Once a fairly obscure hobby, anime pilgrimage has become mainstream as the value of the tourism dollars involved has been recognized. Productions may have official collaborations set up from the start; for the recent high school melodrama I Want to Eat Your Pancreas, the operator of the trams featured in the film created commemorative tickets and train announcements recorded by the voice actors, while Takaoka City offered a pilgrimage map and smartphone app. In other cases, locals may jump in afterward when the visitors start arriving, as was the case for the bus stop, where the mayor had taken its old sign out of storage and had it reinstalled to match the scene in the movie. Pilgrimage related to the film brought an estimated 130,000 tourists to Hida from August 2016 to July 2018.
This kind of well-publicized pilgrimage is an offshoot of a more interesting activity. Before promotions became common — and still now for many series that aren’t involved in these publicity efforts — visiting an anime location meant making sure it existed in the real world at all. Someone had to find it.
Butaitanbou, or “scene hunting,” is practiced by a small community of devoted fans, and it’s a much bigger challenge. The goal is to find and visit a location and take a photograph that corresponds as closely as possible to screenshots from the anime, and then share the photo online. While background art may precisely reproduce a real location, that place may not be named — or may be given a fictional name, as in the case of the town with the bus stop in Kimi no Na wa.

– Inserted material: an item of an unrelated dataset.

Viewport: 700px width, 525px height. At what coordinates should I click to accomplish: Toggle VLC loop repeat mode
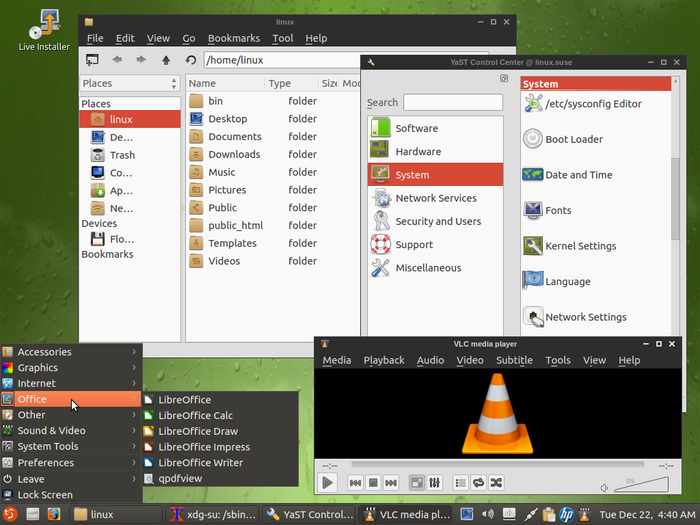click(x=478, y=483)
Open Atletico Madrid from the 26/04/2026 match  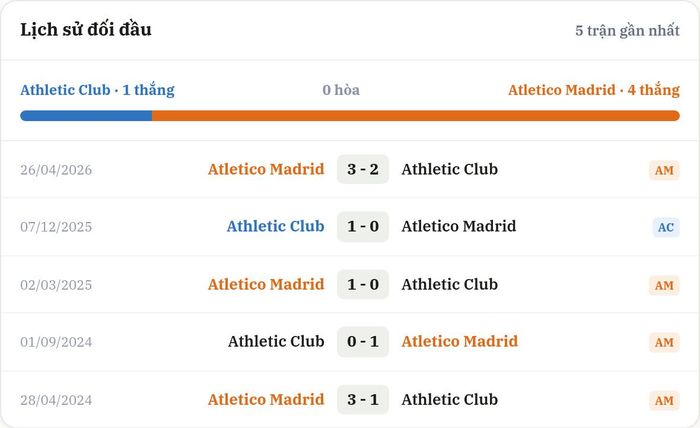point(266,169)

Both intense research and occasional leaps of inspiration are required for butaitanbou. It starts online with Google and on Twitter, where fans discuss theories and build a case.

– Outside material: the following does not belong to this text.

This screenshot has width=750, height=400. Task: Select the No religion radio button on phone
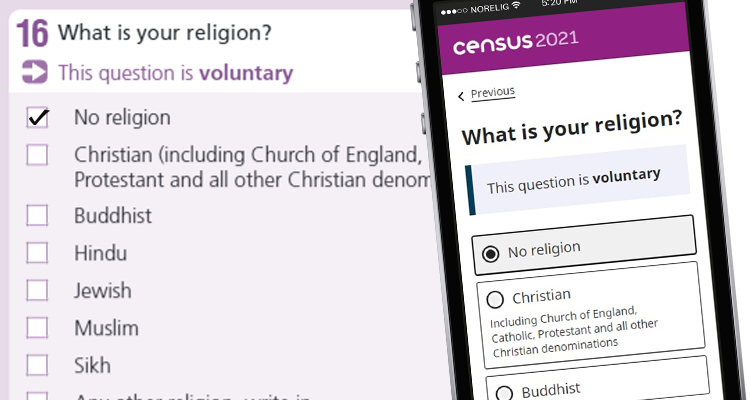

”If I can not find any information, I have to go to the next step,” says a fan we’ll identify as Koichi. “I look into the captured image carefully to find a hint to identify the location, such as coastline, river, mountain, bridge, building, station and so on.”
Along with visual clues, hints might be found in the manga that an anime is based on, the location of the studio or places an author is associated with, or information from various sources about the production. One of Koichi’s projects was the anime series Aria, set in Venice, and he recalls trying to find the location of a hotel replicated in one episode. Unable to find anything online, he remembered that the DVD had a director’s commentary, which offered a vital bit of information: The model was located near Santa Lucia, the only train station in Venice. That allowed him to narrow down the search and find the hotel online.
Once a location is roughly identified, Google Maps and Street View may be enough to pinpoint a precise spot, but sometimes it requires old-fashioned shoe-leather detective work. Another butaitanbou-sha who goes by the handle Endos says he’ll try to guess how the characters would have moved around to reach the location: “And while walking around, I will unexpectedly discover the anime background in front of me and I will be deeply impressed!”
Watching TV — cartoons, no less — is frequently derided as a passive activity. But when you look at blogs that present the results of serious scene-hunting projects, like Koichi’s website for Aria, it’s clear that this is anything but. And in a year of anime, there’s plenty for people like Koichi to connect with and draw upon. The Kyoto of The Eccentric Family is at least as lovely to view as the real thing (perhaps more so, in that it’s far less overcrowded with tourists); Shinkai, the director-animator behind Kimi no Na wa, can’t seem to produce even a pedestrian overpass without making it heartbreakingly beautiful. These are nothing like Wile E. Coyote’s sketchy desert habitat or the merchandise-pushing countrysides of Pokémon.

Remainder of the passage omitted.